Kernenergie liefert sauberen Strom, zuverlässig und unabhängig von Wetter und Jahreszeit. Doch seit Tschernobyl und Fukushima hat sie einen schweren Stand. So hat Deutschland beschlossen seine Kernkraftwerke abzustellen, in der Schweiz ist der Bau seit 2017 gesetzlich verboten.
Der Ausstiegsentscheid wird zunehmend kritisch beurteilt. Kamen die kritischen Stimmen bis jetzt vor allem aus Industriekreisen, hört man sie nun auch in der Finanzbranche. Darüber hat die Die Welt (Abo) jetzt einen Artikel veröffentlicht. Meinolf Köper, Geschäftsführender Gesellschafter von B&K Vermögen in Köln, wird darin folgendermassen zitiert: «Wir halten den Weg, den Deutschland mit dem kompletten Ausstieg aus der Kernenergie eingeschlagen hat, für riskant». Für Deutschland habe der überhastete Ausstieg negative Folgen: höhere Stromkosten für Unternehmen und Wettbewerbsnachteile. Doch das wichtigste Argument sei der Klimaeffekt: Kernenergie sei neben den erneuerbaren Energiequellen ein wichtiger Baustein zur Dekarbonisierung. «Wir glauben, dass sie die beste Lösung für die Netzzuverlässigkeit bietet, die derzeit skalierbar ist und innerhalb der Netto-Null-Frist bis 2050 praktikabel ist», erklärt Marie Freier von der britischen Grossbank Barclays im Welt-Artikel.

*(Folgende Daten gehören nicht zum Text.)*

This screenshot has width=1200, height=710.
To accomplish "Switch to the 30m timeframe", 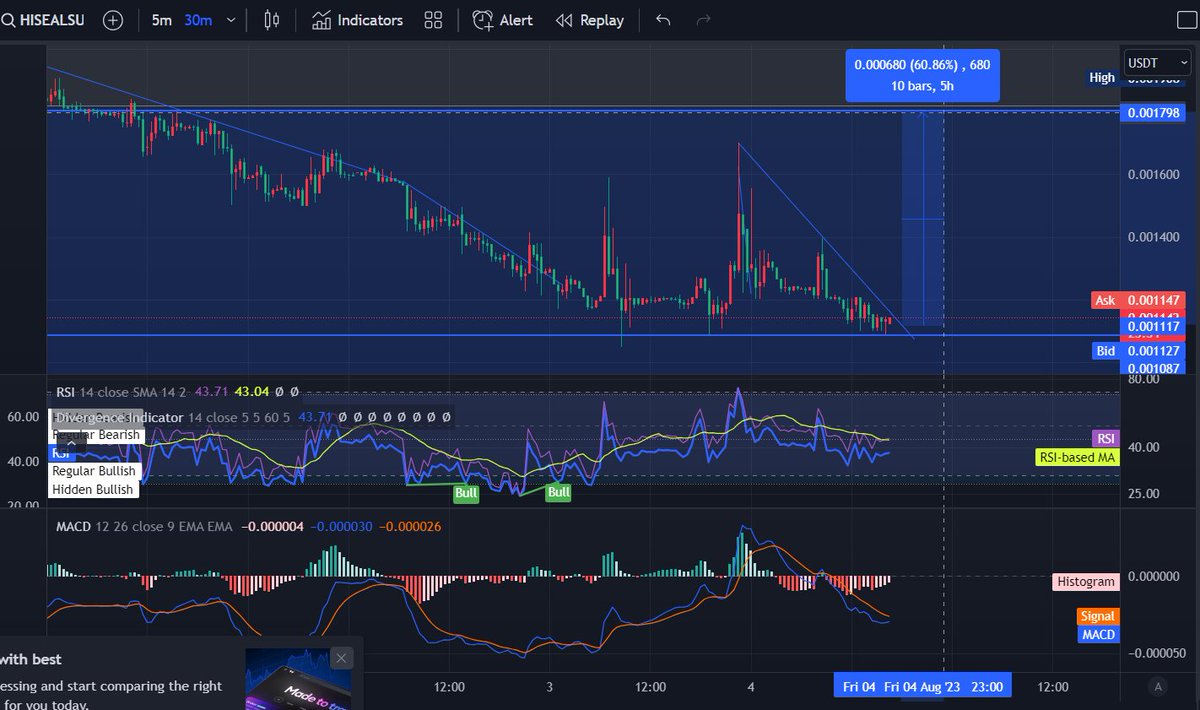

Zurzeit befinden sich auf der ganzen Welt Kernkraftwerke im Bau. Viele davon in China, Russland und Indien. In den westlichen Ländern sind hingegen nur sehr wenige neue Anlagen in Bau oder Planung. Die Welt zeigt, wie der Trend zur nachhaltigen Geldanlage das verändern könnte. Viele Investoren orientieren sich an den ESG-Standards (Environmental Social Governance), die Kriterien für ökologische, sozial und gesellschaftlich verantwortliche Geldanlagen festlegen. Setzt sich die Sichtweise der Klimaschutzbewegung durch und wird die Kernenergie als unerlässliche Komponente im Energiemix der Zukunft anerkannt, könnte der Branche neues Leben eingehaucht werden. Denn wird eine Technologie in den ESG-Kanon aufgenommen, hat das weitreichende Auswirkungen auf die Finanzierbarkeit von neuen Projekten.
Die Welt schreibt: «Die anziehenden Preise für Uran, den Rohstoff der Kernenergie, deuten auf einen Paradigmenwechsel hin. Während die Aktienkurse jahrelang am Boden lagen, konnten Uranminen seit Jahresbeginn an der Börse um bis zu 80 Prozent zulegen. Auch der Urax-Index mit den wichtigsten Branchenunternehmen stieg seit Januar um gut 50 Prozent. «Die Finanzmärkte könnten zu einem wichtigen Treiber der Entwicklung werden, zeigt die Richtung der Geldströme doch an, wo Zukunftsinvestitionen getätigt werden und wo nicht.»